Jake Tsakalidis, Tarence Kinsey and Hakim Warrick for Emeka Okafor?

Before you say no, keep in mind that Warrick can dunk when he's all by himself.


----------



## The Jopker (Sep 14, 2005)

Alright, here are some trades that actually make sense.

I can really only see two teams where the salaries make sense, New Orleans and Portland. Now I think we should be trading both Brevin Knight and Melvin Ely. In return we should be looking for an expiring contract and a young player.

The New Orleans trade looks something like Knight/Ely for Desmond Mason and either Armstrong or Simmons. Another possibility is Knight/Ely for Marc Jackson, Armstrong/Simmons, Linton Johnson, and maybe a draft pick. This gives NOOCH a quality backup PG and a more experienced big man.

The Portland deal doesn't make a whole lot of sense because they aren't making a run at the playoffs but I would like to see Knight/Ely for Magloire and Webster. I am curious if we can actually trade for Derek Anderson's old contract sense that wouldn't require Portland to give up a player that is actually playing.


----------



## cpawfan (Jun 20, 2004)

hroz said:


> Padgett would be a decent back up PF aswell???????


That line there is even better than your proposal in the Jazz forum which comedy gold.


----------



## nutmeged3 (Apr 11, 2005)

The Jopker said:


> Alright, here are some trades that actually make sense.
> 
> I can really only see two teams where the salaries make sense, New Orleans and Portland. Now I think we should be trading both Brevin Knight and Melvin Ely. In return we should be looking for an expiring contract and a young player.
> 
> ...


In those first two deals with the Hornets I doubt we would be able to get that. NO already has Paul, Bobby Jackson, and Pargo so they don't need another PG. Ely doesn't have much value at all right now either.

The second one would be interesting because Magloire's gone after the season anyway and Webster would give us a SG and he's not playing over there. Jack could probably use a veteran backup/tutor in BK also.


----------



## hroz (Mar 4, 2006)

cpawfan said:


> That line there is even better than your proposal in the Jazz forum which comedy gold.

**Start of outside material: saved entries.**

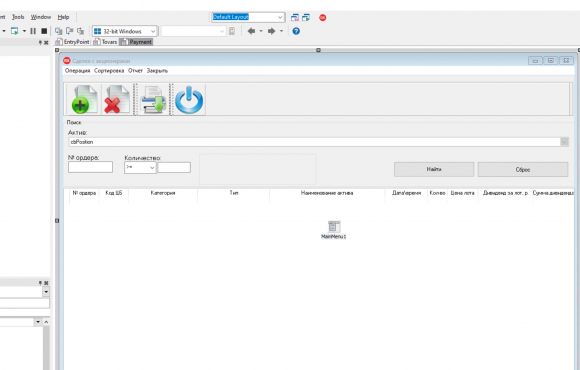The height and width of the screenshot is (370, 580).
Task: Open the 32-bit Windows platform dropdown
Action: point(125,31)
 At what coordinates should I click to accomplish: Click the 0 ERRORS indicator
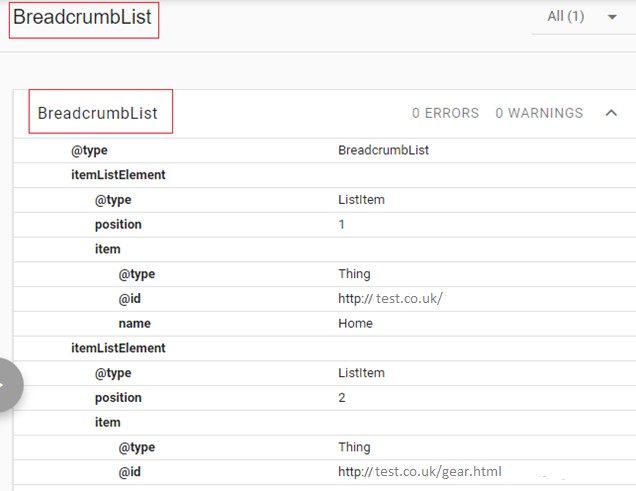(445, 113)
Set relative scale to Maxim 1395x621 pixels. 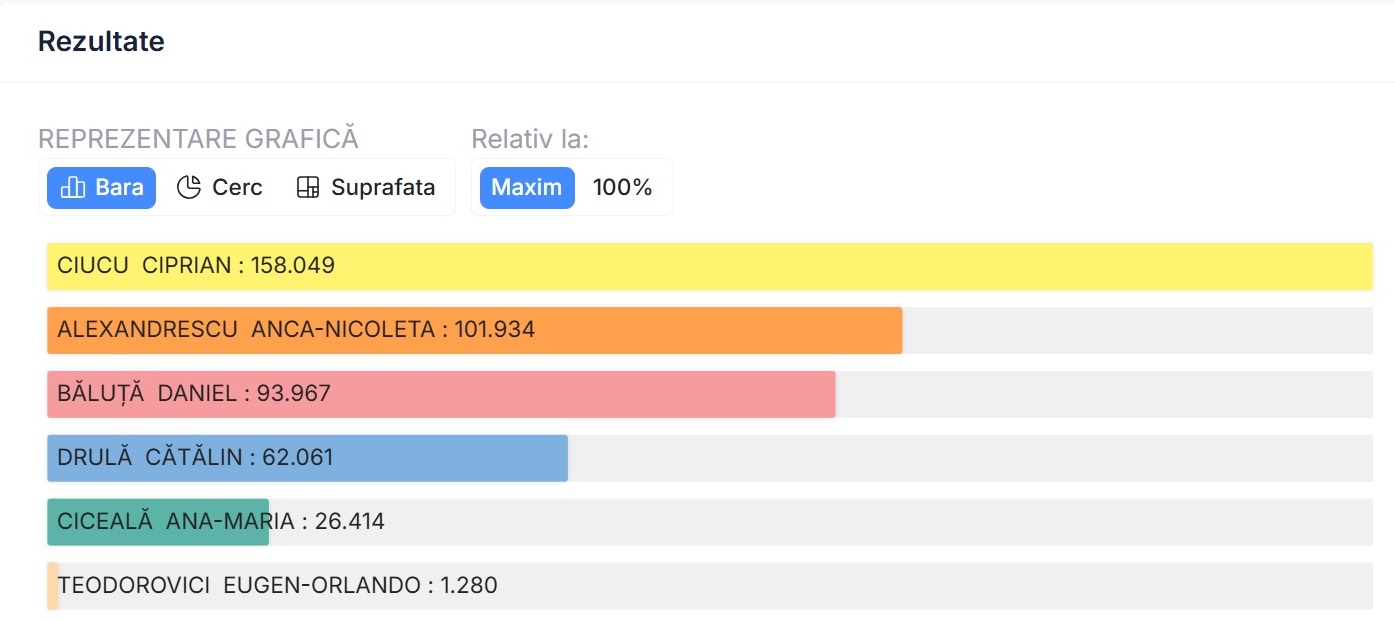click(x=527, y=187)
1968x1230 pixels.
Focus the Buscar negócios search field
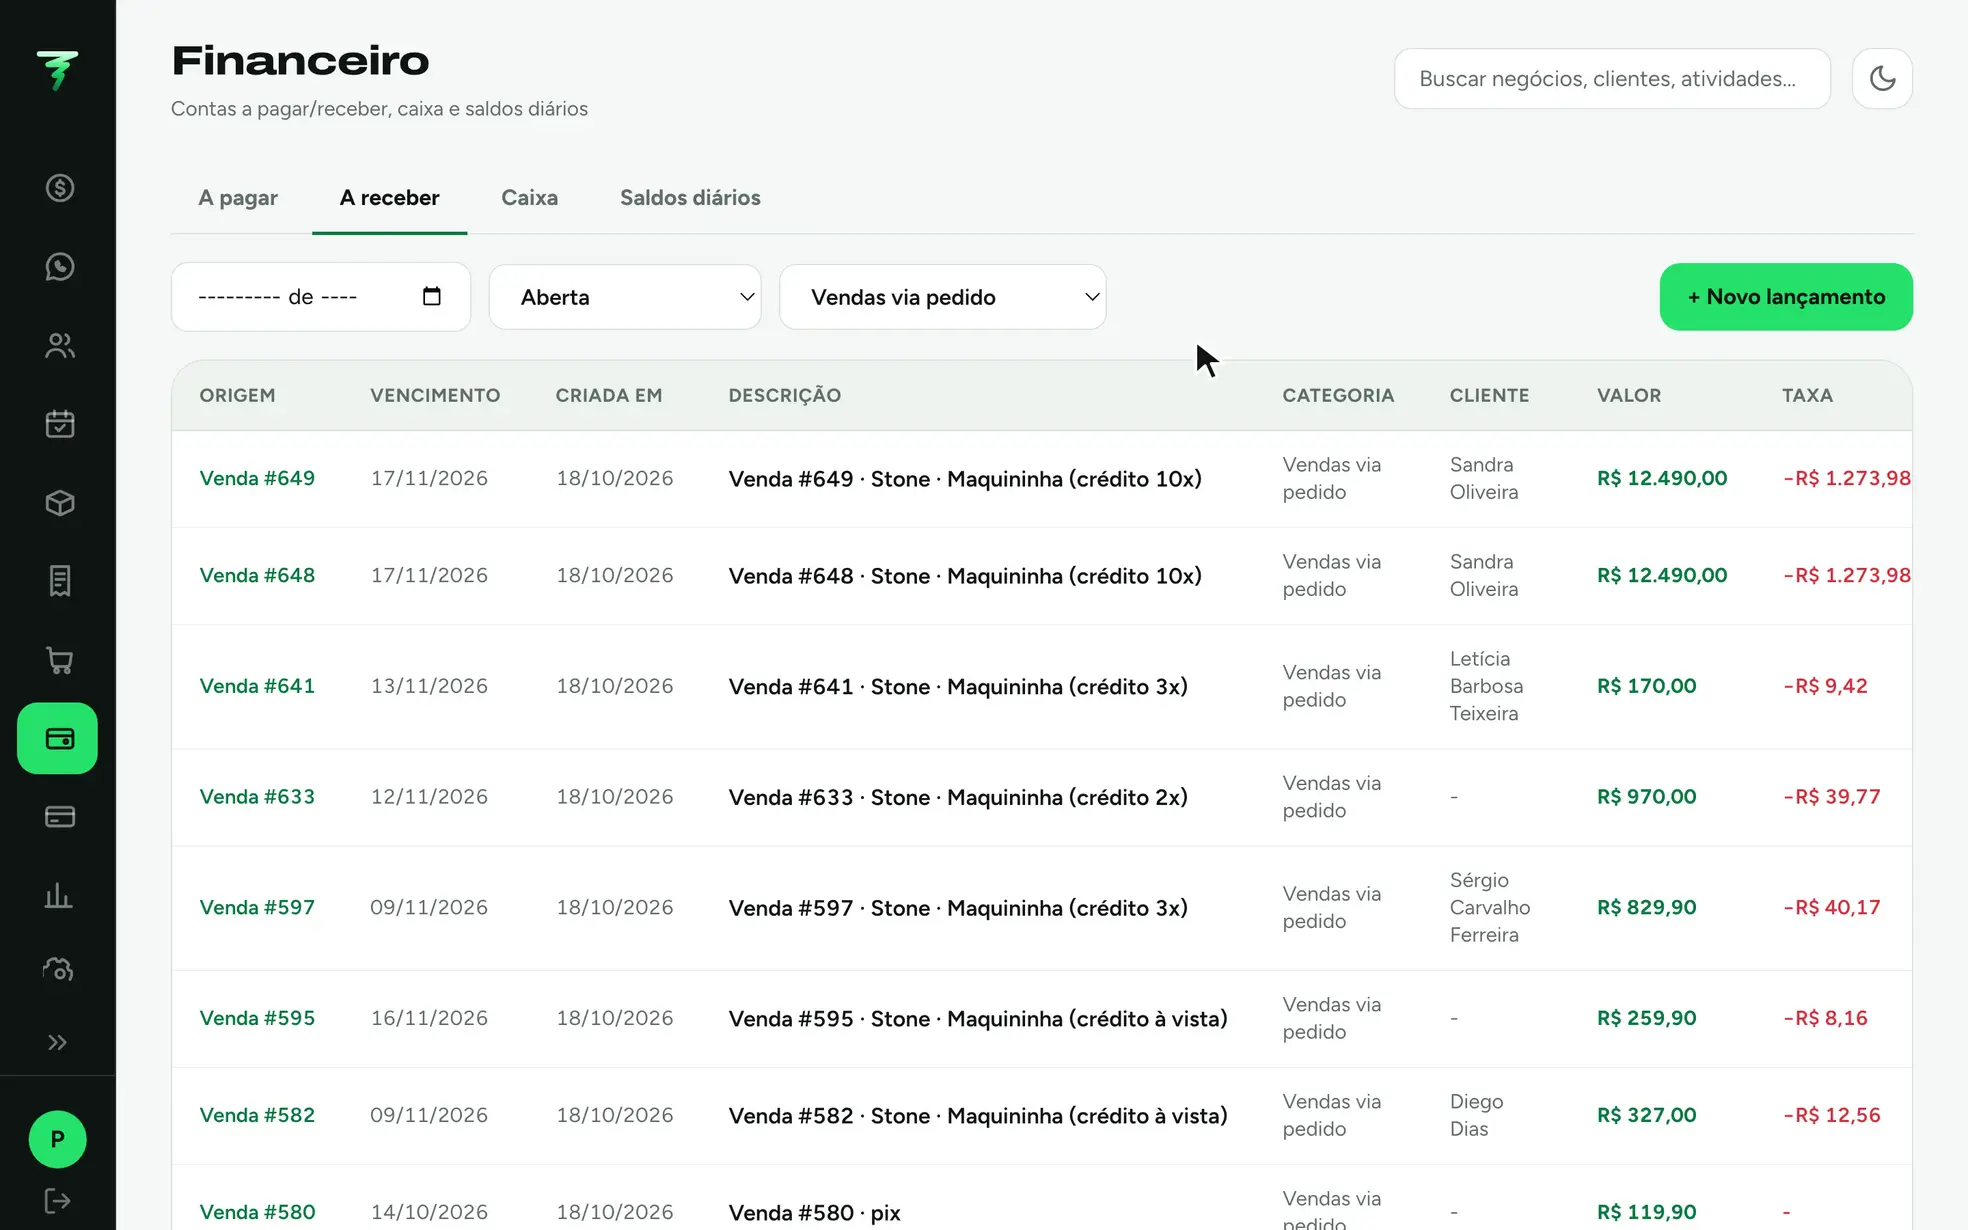[1612, 78]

You have no idea the lengths I will go to, to get a pass first point guard.


----------



## cpawfan (Jun 20, 2004)

hroz said:


> You have no idea the lengths I will go to, to get a pass first point guard.


Obviously those lengths don't include proposing trades that are balanced


----------



## nutmeged3 (Apr 11, 2005)

hroz said:


> You have no idea the lengths I will go to, to get a pass first point guard.

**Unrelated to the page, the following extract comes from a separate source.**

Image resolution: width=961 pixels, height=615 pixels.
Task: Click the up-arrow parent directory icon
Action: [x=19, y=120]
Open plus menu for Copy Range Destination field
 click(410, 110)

Yeah, but see the trade actually has to be even for it to go down. Just because you want it to happen doesn't mean the Bobcats/Jazz are going to make the trade


----------



## Diable (Apr 26, 2005)

I'm afraid the Cats are going to be reduced to accepting a 2008 first rounder for Brevin.You have to make the salaries work by taking something else,but right now that is the only thing that makes sense.Noone wants to give up picks in the upcoming draft,not even a mid or late round pick.The teams like Cleveland where BK would be extremely valuable don't have anything else to give us that we'd want.Never get anything for Melvin above maybe filler and a second round pick.I guess the trade deadline isn't far off either way


----------



## The Jopker (Sep 14, 2005)

It seems to me we've kinda wasted Knight as an asset. I mean he is obviously not in our future plans and he has probably stunted the development of Felton. It just seems to me like we should have gotten something in return for a PG that a lot of teams making a championship run would love to have.


----------



## nutmeged3 (Apr 11, 2005)

Bernie needs to give Miami a call and offer up Knight to them when he comes back.


----------



## Goubot (Aug 16, 2006)

Knight for who? Miami doesn't have any real assets other than Kapono, and they're probably not parting with him.


----------



## Ruff Draft (Nov 21, 2004)

Brevin Knight for Ronald Murray.


----------



## Ninerballin (Feb 21, 2006)

XMATTHEWX said:


> Brevin Knight for Ronald Murray.


Are you on crack?


----------



## Ruff Draft (Nov 21, 2004)

Brevin Knight for Nazr Mohammed.


----------



## bootstrenf (May 24, 2006)

brevin knight for cuttino mobley???


----------



## Ninerballin (Feb 21, 2006)

bootstrenf said:


> brevin knight for cuttino mobley???


Sean Livingston not getting it done? This seems like a decent trade to me of course I haven't seen how the salaries would match up.


----------



## bootstrenf (May 24, 2006)

Ninerballin said:


> Sean Livingston not getting it done? This seems like a decent trade to me of course I haven't seen how the salaries would match up.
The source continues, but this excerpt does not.